In this study, we propose a more direct method for inferring the absolute abundance of fish species from multiple sampling locations by combining eDNA metabarcoding with qPCR analysis, which assesses the total abundance of eDNA amplified by the universal marker used for metabarcoding. Fish-specific eDNA concentrations are then calculated from the ratios of fish species-specific read counts over the total read count of a sample (metabarcoding) multiplied by the total eDNA concentration estimated with qPCR (van Bleijswijk et al., 2020).

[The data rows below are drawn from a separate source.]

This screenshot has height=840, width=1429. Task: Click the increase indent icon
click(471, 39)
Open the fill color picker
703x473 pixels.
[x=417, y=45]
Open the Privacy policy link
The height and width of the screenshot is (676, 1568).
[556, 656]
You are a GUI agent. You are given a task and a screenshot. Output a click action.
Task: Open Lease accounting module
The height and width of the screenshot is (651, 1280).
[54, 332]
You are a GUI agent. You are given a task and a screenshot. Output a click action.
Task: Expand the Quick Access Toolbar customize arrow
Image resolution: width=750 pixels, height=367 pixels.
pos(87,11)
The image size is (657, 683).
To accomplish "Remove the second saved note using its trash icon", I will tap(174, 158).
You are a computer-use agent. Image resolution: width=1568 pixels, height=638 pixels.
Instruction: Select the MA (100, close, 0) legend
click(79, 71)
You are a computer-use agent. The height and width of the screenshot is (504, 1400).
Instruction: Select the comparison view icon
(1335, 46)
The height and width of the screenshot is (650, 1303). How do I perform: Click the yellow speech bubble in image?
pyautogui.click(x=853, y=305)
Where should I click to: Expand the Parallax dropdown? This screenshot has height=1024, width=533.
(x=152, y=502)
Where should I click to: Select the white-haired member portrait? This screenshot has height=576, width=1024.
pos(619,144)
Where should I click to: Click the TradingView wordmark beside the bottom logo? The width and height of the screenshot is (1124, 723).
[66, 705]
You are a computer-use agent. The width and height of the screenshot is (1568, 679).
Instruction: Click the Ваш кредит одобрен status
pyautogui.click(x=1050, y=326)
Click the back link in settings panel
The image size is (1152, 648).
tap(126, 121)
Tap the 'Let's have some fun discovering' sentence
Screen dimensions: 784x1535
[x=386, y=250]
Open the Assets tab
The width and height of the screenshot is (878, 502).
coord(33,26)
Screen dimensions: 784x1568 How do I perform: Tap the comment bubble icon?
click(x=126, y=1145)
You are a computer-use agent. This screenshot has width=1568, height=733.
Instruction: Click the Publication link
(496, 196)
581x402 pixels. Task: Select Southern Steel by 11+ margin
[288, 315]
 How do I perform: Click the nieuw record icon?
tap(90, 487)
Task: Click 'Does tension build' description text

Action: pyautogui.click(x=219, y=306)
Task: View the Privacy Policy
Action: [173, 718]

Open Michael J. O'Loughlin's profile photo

The effectiveness of this procedure was tested in a fish eDNA metabarcoding survey implemented along the Danube River from source to mouth (2850 km) and its major tributaries (Fig. 1). Water samples were collected from shore to shore to provide integrative sampling of the river cross section. Among the 47 sites sampled, 18 were also investigated with a conventional sampling method (traditional electrofishing, TEF) to estimate fish species abundance expressed in density or biomass per ha (Supplementary Tab. 1). We performed an eDNA metabarcoding workflow previously described (Pont et al., 2018) using the 12S mitochondrial primer for fish ”teleo” (Valentini et al., 2016). The total abundance of eDNA amplified with ”teleo” (teleo-DNA) was estimated by qPCR analysis. Our main objectives were (1) to verify the efficiency of our eDNA sampling strategy to correctly describe the fish communities and the ecological significance of longitudinal taxa profiles, (2) to evaluate the strength of the correlation between the estimated number of absolute total and specific eDNA copies per litre with the fish abundance obtained by using TEF, and (3) to model the influence of the total number of eDNA copies per sample on the taxa richness.